PlayStation has announced the recommended retail price of the PS5 will be increased in various regions around the world. Effective immediately in some of those regions. The company has blamed the decision on the global economic environment and high inflation rates.

PlayStation broke the news about the PS5's price increase via a blog post on Thursday courtesy of SIE's president and CEO, Jim Ryan. “Based on these challenging economic conditions, SIE has made the difficult decision to increase the recommended retail price (RRP) of PlayStation 5 in select markets,” Ryan explains in the post. Those select markets appear to include pretty much all parts of the world in which the PS5 is currently available, with the US being the most notable omission.

While the price of the PS5 will remain the same for the time being in the US, other regions such as Canada, the UK, and Australia have made it onto the price hike effective immediately list. These price increases apply to both the disc and digital versions of the current-gen console. PS5s are now £479.99/£389.99 (+£30) in the UK, CAD $649.99/CAD $519.99 (+CAD $20) in Canada, and AUD $799.95/AUD $649.99 (+AUD $50) in Australia.

Other countries mentioned by name in the post include China, Mexico, and the rest of Europe. PS5s will also be more expensive in Japan, but not until September 15, 2022. No other countries are mentioned specifically, but it seems like others will be subject to the elevated prices. Ryan lists “Europe, Middle East, and Africa (EMEA), Asia-Pacific (APAC), Latin America (LATAM),” but fails to mention the specific price increases in some of those regions.

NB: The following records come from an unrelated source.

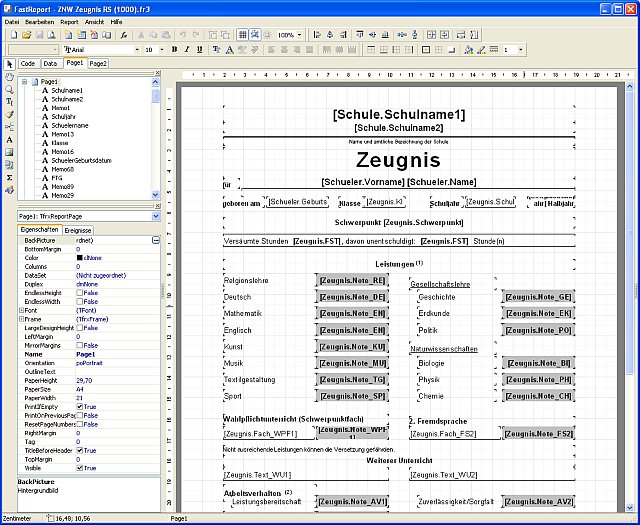Image resolution: width=640 pixels, height=525 pixels.
Task: Uncheck the PrintIfEmpty property
Action: point(80,407)
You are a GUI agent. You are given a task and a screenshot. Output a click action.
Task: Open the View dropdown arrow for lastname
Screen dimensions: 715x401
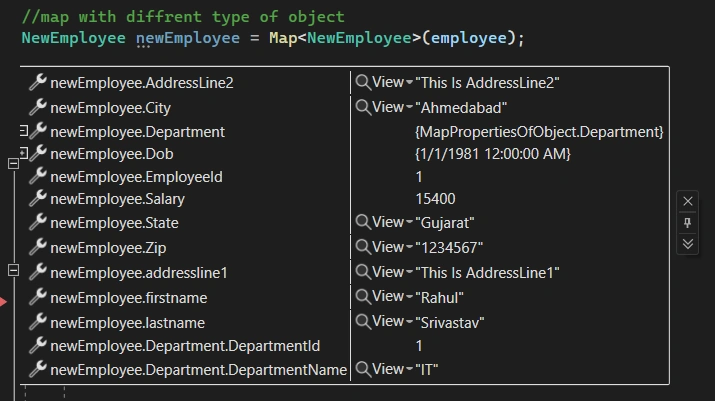click(x=409, y=323)
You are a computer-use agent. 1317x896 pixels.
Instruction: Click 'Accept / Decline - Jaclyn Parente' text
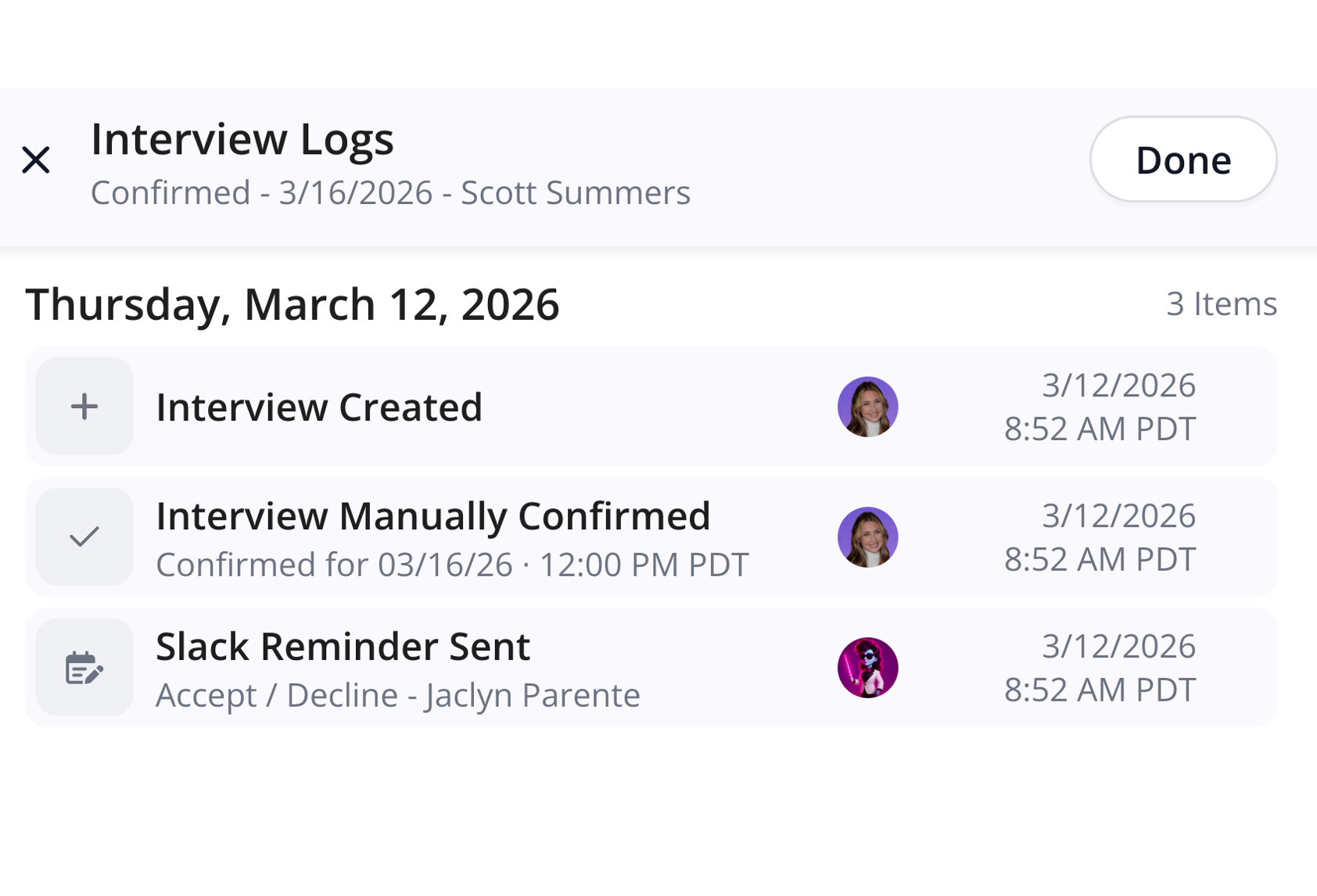point(397,695)
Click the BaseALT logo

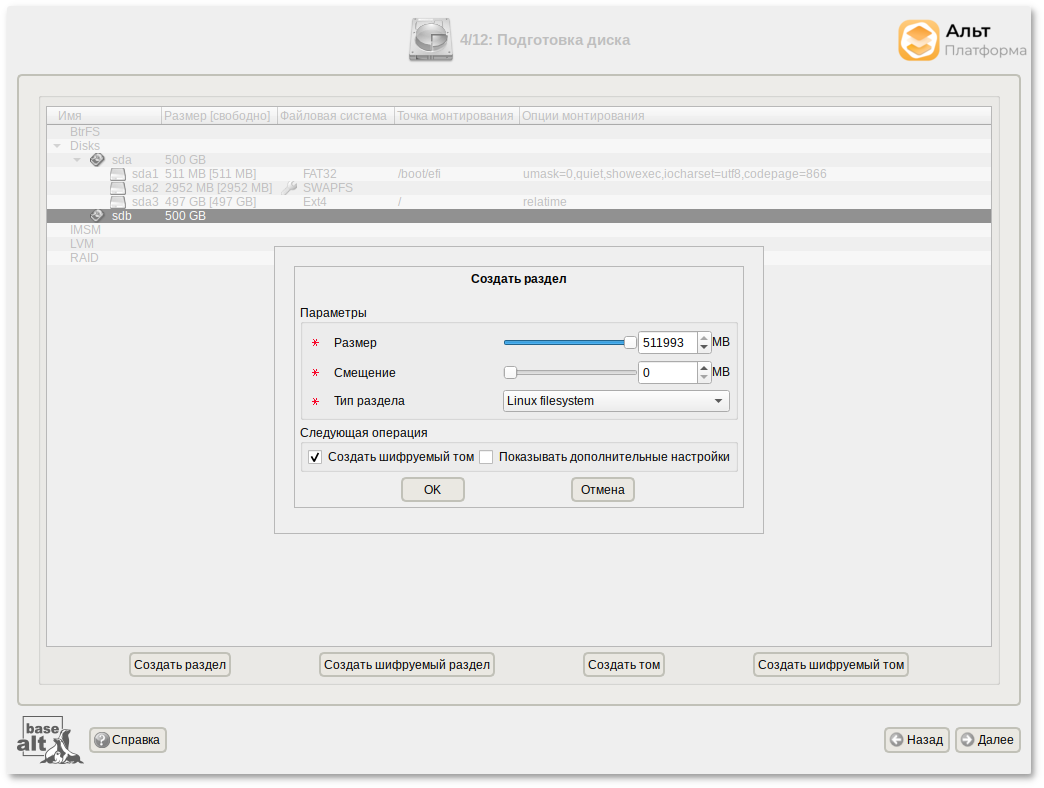(49, 740)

PlayStation is fast-approaching the second anniversary of its launch. The consoles remain hard to come by after two years for a number of reasons. Partly due to high demand, but also because of the ongoing global semiconductor shortage. Meta announced a price increase for the Quest 2 last month, whereas Nintendo has continued to insist it doesn't plan on doing the same for the Switch despite the reasons outlined by PlayStation.